Quienes desde el nacionalismo abrazaban la monarquía hace una década y hoy atacan con esa furia repentina a la esquelética cabeza del Estado saben que no tienen más formas de seguir latiendo que a través de la gestualidad de sus movimientos. Y eso, empieza a mostrar una terrible debilidad: han perdido la partida de póker e intentan en las últimas rondas desplumar al jugador más novel de la mesa. Así, de paso, esconden su inutilidad política para resolver los problemas de distribución de la renta, las amenazas de pervivencia del Estado del bienestar o enseñan a las claras su incapacidad para evolucionar hacia democracias de verdad más progresistas y participativas, menos corruptas también en los gobiernos regionales. Con esto del acoso al Rey desde las identidades populistas actúan como si se disparara con escopetas de cartuchos a los palillos de un chiringuito de feria.

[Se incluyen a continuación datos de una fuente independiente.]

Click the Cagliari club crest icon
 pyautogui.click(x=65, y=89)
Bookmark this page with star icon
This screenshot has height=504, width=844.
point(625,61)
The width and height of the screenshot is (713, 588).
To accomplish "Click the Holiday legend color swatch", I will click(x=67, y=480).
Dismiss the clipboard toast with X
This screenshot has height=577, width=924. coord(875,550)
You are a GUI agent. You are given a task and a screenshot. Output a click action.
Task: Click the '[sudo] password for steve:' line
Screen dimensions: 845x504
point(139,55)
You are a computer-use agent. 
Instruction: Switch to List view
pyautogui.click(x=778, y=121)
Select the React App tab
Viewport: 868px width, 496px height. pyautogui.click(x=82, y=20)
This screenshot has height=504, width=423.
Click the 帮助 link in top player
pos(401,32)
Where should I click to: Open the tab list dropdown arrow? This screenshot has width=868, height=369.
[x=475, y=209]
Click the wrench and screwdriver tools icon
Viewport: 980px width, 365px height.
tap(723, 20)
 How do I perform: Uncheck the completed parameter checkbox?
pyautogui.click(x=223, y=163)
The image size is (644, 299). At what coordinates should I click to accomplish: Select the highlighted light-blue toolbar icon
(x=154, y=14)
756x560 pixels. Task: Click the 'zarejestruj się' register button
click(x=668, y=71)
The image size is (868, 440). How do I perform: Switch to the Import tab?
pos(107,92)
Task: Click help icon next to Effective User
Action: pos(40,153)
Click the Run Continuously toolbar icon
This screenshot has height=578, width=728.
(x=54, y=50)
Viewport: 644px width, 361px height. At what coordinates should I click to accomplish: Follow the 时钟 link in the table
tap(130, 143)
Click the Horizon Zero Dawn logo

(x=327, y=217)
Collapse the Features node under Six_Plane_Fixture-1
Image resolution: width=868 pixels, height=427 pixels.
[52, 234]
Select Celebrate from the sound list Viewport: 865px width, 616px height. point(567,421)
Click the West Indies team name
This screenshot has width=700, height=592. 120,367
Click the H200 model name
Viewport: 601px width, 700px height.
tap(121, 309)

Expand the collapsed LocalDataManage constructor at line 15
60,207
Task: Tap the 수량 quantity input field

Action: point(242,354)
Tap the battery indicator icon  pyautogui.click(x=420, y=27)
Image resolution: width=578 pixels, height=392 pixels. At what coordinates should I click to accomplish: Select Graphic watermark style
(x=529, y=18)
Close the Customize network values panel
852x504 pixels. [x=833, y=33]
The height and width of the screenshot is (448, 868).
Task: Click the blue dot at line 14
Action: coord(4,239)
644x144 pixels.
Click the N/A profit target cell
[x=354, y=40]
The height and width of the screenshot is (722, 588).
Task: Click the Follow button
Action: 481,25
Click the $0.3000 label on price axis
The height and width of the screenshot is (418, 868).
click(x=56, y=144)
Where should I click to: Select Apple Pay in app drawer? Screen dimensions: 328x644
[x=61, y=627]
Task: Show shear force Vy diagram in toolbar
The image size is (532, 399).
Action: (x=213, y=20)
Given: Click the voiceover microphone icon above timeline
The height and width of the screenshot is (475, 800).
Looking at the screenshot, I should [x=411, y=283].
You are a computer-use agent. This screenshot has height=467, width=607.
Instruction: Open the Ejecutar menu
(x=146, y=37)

La monarquía española es hoy de papel, pese a tratarse de un sencillo símbolo constitucional. En la corte de Madrid hay apuestas sobre si los descendientes de Felipe VI llegarán algún día a reinar. De momento gana el no. Lo que nadie tiene claro es que un sistema alternativo, con un jefe de Estado republicano, resulte en la práctica más democrático que el actual. Algunos recuerdan horrorizados cuando José María Aznar y el fallecido Antonio García Trevijano suspiraban por una tercera república constitucional que sustituyera a la monarquía parlamentaria. Si la tradición real (arraigada en la historia) se erradicase por los populismos que nos invaden, los riesgos de involución democrática son evidentes: será difícil que un jefe de Estado republicano acumule tan nulos poderes como los atesorados hoy por el Rey. Y eso, por más que se emperren en convencernos, no supone ni más ni mejor democracia.